Chaperonins cpn60/cpn10 (GroEL/GroES in Escherichia
coli) assist folding of nonnative polypeptides. Folding
of the chaperonins themselves is distinct in that it entails
assembly of a sevenfold symmetrical structure. We have
characterized denaturation and renaturation of the recombinant
human chaperonin 10 (cpn10), which forms a heptamer. Denaturation
induced by chemical denaturants urea and guanidine hydrochloride
(GuHCl) as well as by heat was monitored by tyrosine fluorescence,
far-ultraviolet circular dichroism, and cross-linking;
all denaturation reactions were reversible. GuHCl-induced
denaturation was found to be cpn10 concentration dependent,
in accord with a native heptamer to denatured monomer transition.
In contrast, urea-induced denaturation was not cpn10 concentration
dependent, suggesting that under these conditions cpn10
heptamers denature without dissociation. There were no
indications of equilibrium intermediates, such as folded
monomers, in either denaturant. The different cpn10 denatured
states observed in high [GuHCl] and high [urea]
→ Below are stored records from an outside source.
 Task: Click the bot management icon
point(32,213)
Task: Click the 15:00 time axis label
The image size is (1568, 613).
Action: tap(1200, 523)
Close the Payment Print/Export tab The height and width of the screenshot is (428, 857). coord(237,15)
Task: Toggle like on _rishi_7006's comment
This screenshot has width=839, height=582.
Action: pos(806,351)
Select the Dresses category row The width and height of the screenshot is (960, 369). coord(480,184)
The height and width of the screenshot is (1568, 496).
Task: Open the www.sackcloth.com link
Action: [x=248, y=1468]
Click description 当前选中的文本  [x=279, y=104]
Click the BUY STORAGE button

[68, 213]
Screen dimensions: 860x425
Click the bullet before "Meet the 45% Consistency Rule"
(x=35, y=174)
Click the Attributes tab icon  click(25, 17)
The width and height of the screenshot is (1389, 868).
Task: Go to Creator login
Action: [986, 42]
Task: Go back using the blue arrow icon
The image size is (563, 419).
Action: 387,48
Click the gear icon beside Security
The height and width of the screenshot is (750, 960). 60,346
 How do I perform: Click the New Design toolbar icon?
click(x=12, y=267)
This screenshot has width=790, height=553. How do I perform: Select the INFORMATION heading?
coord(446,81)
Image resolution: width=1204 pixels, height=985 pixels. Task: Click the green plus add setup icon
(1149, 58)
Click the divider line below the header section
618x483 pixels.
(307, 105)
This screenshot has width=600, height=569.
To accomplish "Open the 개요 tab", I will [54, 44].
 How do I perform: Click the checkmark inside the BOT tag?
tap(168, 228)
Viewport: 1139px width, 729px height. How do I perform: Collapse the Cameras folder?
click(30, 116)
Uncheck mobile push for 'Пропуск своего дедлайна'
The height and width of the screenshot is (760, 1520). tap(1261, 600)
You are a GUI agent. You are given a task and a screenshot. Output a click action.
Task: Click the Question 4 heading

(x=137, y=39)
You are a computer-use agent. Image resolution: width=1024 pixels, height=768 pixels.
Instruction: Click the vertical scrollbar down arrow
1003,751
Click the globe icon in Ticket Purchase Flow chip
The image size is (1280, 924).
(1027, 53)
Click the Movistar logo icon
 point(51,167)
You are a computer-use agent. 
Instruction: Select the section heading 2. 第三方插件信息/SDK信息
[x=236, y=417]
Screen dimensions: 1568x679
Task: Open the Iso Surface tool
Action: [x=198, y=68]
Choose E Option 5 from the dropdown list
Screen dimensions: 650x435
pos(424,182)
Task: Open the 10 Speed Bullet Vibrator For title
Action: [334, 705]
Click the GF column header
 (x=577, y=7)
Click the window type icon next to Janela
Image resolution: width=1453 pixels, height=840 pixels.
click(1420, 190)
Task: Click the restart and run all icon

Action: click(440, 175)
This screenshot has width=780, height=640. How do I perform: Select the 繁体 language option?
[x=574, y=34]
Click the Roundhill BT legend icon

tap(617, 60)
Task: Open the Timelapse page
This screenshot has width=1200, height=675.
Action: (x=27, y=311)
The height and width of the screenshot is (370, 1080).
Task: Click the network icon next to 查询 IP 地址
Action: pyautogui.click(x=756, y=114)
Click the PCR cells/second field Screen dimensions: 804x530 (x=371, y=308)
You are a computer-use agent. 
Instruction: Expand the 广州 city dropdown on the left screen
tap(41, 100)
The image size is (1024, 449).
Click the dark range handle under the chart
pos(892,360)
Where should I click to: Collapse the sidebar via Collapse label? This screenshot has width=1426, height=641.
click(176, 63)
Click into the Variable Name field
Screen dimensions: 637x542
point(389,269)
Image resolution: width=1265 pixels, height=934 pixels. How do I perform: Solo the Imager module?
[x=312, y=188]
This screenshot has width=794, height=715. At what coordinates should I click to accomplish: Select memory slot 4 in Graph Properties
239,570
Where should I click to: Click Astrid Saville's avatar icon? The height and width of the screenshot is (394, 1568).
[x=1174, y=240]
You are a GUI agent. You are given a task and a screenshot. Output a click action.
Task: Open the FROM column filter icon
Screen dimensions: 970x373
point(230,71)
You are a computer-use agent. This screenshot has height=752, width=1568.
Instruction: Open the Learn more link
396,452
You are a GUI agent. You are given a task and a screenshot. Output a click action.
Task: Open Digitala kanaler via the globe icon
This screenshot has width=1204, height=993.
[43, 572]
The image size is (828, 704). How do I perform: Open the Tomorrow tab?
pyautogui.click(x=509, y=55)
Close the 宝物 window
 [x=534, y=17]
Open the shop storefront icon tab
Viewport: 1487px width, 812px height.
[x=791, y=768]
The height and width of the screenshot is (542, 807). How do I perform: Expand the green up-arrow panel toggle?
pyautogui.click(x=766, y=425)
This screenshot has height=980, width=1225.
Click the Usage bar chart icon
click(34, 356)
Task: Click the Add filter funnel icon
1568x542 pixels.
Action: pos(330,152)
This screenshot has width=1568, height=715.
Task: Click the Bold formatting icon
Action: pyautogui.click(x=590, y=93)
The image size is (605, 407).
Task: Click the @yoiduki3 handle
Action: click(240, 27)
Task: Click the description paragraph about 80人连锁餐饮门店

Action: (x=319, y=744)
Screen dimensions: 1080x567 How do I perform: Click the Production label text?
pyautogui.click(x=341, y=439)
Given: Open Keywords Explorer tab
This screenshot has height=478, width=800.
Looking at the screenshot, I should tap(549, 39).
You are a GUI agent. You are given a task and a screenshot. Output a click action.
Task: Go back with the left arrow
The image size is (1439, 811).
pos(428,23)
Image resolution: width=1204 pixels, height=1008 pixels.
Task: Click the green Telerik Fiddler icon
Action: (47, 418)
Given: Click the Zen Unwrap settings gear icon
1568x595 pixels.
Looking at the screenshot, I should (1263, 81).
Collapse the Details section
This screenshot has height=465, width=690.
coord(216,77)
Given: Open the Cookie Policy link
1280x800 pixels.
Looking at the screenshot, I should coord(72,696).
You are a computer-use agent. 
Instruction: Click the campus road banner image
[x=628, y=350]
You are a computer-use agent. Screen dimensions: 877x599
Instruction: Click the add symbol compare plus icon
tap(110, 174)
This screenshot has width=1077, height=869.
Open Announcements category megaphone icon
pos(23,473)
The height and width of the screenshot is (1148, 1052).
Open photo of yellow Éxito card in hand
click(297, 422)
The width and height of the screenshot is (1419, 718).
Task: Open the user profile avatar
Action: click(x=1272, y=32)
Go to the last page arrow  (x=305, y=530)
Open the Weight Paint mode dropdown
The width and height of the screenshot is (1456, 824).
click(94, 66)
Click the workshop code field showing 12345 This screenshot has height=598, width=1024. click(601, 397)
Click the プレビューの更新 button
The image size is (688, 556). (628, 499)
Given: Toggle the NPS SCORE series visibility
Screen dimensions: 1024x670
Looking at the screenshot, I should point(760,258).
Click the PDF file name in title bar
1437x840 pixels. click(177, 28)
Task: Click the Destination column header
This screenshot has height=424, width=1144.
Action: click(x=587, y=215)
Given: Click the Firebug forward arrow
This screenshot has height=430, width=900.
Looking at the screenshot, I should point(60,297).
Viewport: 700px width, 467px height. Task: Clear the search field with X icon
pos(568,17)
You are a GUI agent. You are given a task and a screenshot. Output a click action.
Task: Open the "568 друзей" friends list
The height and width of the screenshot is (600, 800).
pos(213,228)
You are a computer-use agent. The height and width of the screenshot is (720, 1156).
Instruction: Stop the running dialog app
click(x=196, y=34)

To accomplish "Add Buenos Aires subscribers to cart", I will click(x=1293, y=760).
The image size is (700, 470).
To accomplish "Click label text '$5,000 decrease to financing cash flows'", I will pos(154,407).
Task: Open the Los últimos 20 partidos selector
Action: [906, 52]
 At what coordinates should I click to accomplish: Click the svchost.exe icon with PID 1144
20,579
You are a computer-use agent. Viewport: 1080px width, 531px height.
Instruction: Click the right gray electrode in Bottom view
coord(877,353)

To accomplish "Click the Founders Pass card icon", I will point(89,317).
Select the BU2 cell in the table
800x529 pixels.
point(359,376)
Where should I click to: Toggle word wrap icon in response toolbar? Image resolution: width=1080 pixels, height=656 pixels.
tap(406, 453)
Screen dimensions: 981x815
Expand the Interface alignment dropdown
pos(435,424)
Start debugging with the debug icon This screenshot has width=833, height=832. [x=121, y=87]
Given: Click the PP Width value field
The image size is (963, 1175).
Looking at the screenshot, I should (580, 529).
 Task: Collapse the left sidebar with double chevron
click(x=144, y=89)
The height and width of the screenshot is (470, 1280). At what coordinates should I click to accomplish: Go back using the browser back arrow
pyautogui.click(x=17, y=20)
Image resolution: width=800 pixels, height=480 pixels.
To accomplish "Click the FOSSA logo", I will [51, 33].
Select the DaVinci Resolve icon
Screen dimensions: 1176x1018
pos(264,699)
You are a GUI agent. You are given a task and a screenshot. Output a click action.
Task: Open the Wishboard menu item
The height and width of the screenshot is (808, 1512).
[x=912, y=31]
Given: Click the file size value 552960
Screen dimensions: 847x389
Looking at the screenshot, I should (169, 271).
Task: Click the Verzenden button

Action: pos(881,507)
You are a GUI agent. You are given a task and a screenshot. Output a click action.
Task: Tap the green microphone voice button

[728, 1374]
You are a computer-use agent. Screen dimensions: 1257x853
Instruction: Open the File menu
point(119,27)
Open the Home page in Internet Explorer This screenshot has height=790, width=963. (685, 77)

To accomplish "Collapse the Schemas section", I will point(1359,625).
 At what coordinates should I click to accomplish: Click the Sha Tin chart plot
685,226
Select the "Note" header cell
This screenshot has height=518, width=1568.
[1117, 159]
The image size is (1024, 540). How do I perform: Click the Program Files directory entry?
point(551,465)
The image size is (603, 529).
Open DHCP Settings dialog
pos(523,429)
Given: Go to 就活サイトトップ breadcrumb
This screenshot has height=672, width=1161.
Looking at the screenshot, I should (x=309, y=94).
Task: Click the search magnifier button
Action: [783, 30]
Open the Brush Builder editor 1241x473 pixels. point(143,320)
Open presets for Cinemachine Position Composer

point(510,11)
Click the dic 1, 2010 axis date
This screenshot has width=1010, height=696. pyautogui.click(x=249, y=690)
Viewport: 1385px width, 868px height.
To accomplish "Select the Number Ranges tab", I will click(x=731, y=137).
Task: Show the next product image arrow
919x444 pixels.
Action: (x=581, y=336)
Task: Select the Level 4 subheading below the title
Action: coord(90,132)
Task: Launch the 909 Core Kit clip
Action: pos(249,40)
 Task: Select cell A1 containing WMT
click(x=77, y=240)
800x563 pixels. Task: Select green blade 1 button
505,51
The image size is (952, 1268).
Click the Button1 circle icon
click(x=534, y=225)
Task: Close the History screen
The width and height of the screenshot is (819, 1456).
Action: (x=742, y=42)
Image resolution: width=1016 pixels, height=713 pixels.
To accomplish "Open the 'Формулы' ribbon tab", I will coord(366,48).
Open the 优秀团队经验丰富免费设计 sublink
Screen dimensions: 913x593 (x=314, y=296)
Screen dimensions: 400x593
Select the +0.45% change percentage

were supported by cross-linking experiments. Thermal denaturation
revealed that monomer and heptamer reactions display the
same enthalpy change (per monomer), whereas the entropy-increase
is significantly larger for the heptamer. A thermodynamic
cycle for oligomeric cpn10, combining chemical denaturation
with the dissociation constant in absence of denaturant,
shows that dissociated monomers are only marginally stable
(3 kJ/mol). The thermodynamics for co-chaperonin stability
appears conserved; therefore, instability of the monomer
could be necessary to specify the native heptameric structure.